▶ [Excerpt provided]

....

On October 30, 2019, two dozen journalists assembled for a press conference at the Norwegian central bank, attracted by a press release issued by one of its divisions, Norges Bank Investment Management (NBIM). The announcement declared that the Government Pension Fund Global (GPFG) had surpassed a market value of 10,000 billion Norwegian kroner or a little in excess of one trillion US dollars. GPFG is the official name for the Norwegian sovereign wealth fund, which derives its capital from taxes levied on the production of oil and gas, and income and dividends generated by the state’s involvement in these activities. Commonly known as the “oil fund,” GPFG has since 2012 consistently ranked as the world’s largest sovereign wealth fund. It is, moreover, one of the few such funds that operate in a fully functioning democracy.

Photograph of someone speaking from a podium
Image description: A person with a short beard and shaved head wearing a black suit jacket with a red tie stands behind a podium and appears to be in the middle of a speech.

....

▶ [Recorded data]
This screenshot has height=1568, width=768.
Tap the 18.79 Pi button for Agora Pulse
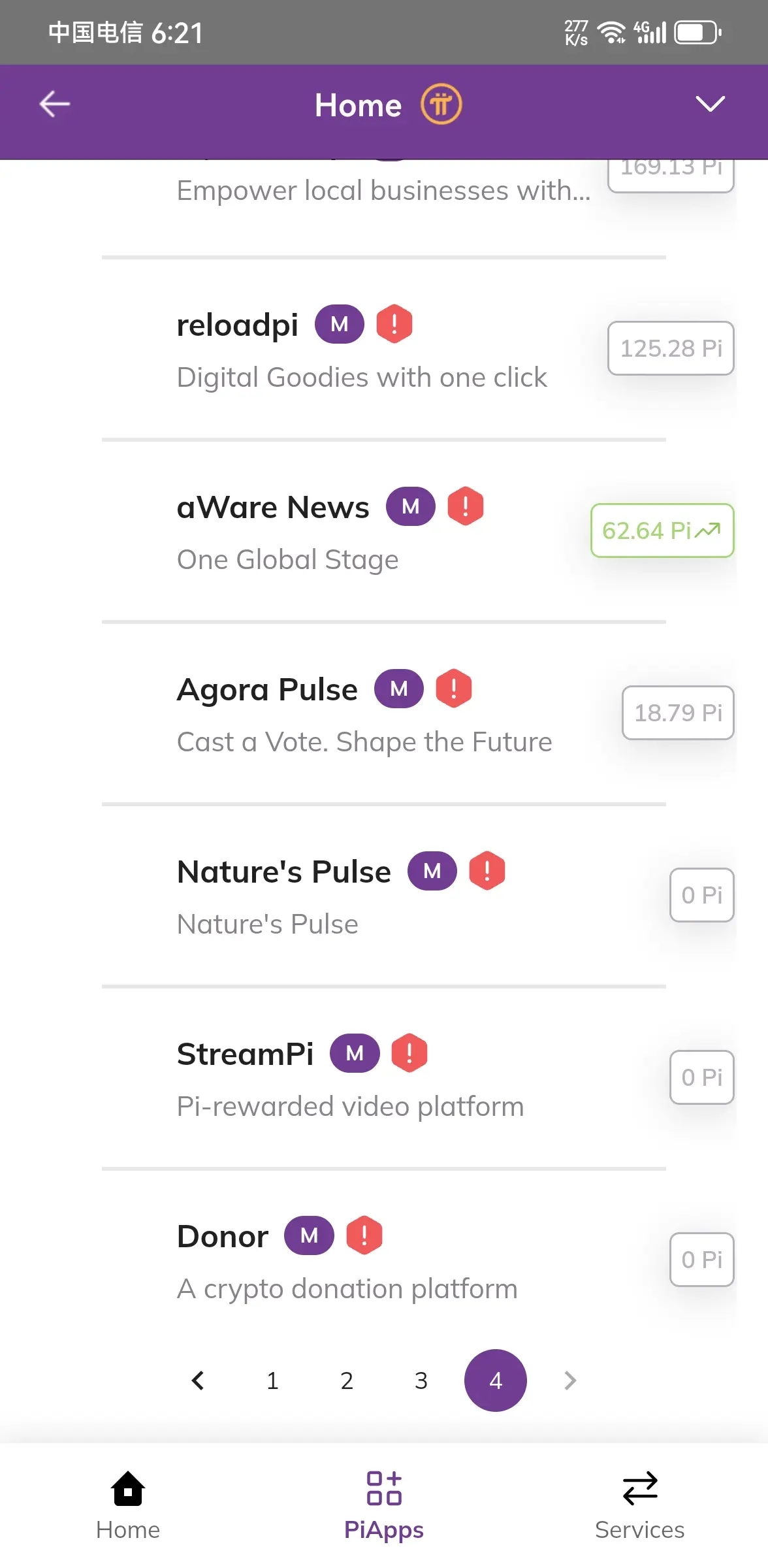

....

According to the passage about Norway's oil fund, since what year has the Government Pension Fund Global ranked as the world's largest sovereign wealth fund? Rely only on the passage about Norway's oil fund, not on the listing.

Since 2012.